_Work order_. Here the job is to restate every entry word for word.

_Data provided_.
• • • • • • •

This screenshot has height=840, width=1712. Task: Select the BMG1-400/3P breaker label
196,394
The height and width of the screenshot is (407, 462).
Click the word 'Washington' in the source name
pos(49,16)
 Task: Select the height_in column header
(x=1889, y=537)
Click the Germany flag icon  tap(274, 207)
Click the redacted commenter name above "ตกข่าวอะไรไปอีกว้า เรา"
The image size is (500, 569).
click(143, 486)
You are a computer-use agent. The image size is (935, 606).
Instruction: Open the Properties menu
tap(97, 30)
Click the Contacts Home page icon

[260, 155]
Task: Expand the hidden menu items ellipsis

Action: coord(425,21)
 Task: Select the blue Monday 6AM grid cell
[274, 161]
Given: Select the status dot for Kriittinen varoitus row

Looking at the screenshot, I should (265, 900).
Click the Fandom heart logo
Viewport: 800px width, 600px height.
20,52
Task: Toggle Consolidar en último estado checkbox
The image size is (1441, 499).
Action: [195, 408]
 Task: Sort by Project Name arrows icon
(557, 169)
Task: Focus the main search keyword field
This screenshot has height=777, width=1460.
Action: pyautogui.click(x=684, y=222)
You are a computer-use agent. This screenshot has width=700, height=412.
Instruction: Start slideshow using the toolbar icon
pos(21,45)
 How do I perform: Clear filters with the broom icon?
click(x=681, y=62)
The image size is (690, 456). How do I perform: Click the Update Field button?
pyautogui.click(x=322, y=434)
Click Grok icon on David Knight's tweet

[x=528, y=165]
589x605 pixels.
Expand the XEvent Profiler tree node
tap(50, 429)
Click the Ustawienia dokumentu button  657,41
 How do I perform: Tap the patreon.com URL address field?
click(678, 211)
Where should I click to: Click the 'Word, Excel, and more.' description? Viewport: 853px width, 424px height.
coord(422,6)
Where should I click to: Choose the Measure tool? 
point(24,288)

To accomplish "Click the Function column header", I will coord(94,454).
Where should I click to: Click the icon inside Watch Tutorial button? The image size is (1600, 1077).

• • • • • • •

_Task answer_.
This screenshot has height=840, width=1712. Task: Select the BMG1-400/3P breaker label
196,394
The height and width of the screenshot is (407, 462).
Click the word 'Washington' in the source name
pos(49,16)
 Task: Select the height_in column header
(x=1889, y=537)
Click the Germany flag icon  tap(274, 207)
Click the redacted commenter name above "ตกข่าวอะไรไปอีกว้า เรา"
The image size is (500, 569).
click(143, 486)
You are a computer-use agent. The image size is (935, 606).
Instruction: Open the Properties menu
tap(97, 30)
Click the Contacts Home page icon

[260, 155]
Task: Expand the hidden menu items ellipsis

Action: coord(425,21)
 Task: Select the blue Monday 6AM grid cell
[274, 161]
Given: Select the status dot for Kriittinen varoitus row

Looking at the screenshot, I should (265, 900).
Click the Fandom heart logo
Viewport: 800px width, 600px height.
20,52
Task: Toggle Consolidar en último estado checkbox
The image size is (1441, 499).
Action: [195, 408]
 Task: Sort by Project Name arrows icon
(557, 169)
Task: Focus the main search keyword field
This screenshot has height=777, width=1460.
Action: pyautogui.click(x=684, y=222)
You are a computer-use agent. This screenshot has width=700, height=412.
Instruction: Start slideshow using the toolbar icon
pos(21,45)
 How do I perform: Clear filters with the broom icon?
click(x=681, y=62)
The image size is (690, 456). How do I perform: Click the Update Field button?
pyautogui.click(x=322, y=434)
Click Grok icon on David Knight's tweet

[x=528, y=165]
589x605 pixels.
Expand the XEvent Profiler tree node
tap(50, 429)
Click the Ustawienia dokumentu button  657,41
 How do I perform: Tap the patreon.com URL address field?
click(678, 211)
Where should I click to: Click the 'Word, Excel, and more.' description? Viewport: 853px width, 424px height.
coord(422,6)
Where should I click to: Choose the Measure tool? 
point(24,288)

To accomplish "Click the Function column header", I will coord(94,454).
Where should I click to: Click the icon inside Watch Tutorial button? The image size is (1600, 1077).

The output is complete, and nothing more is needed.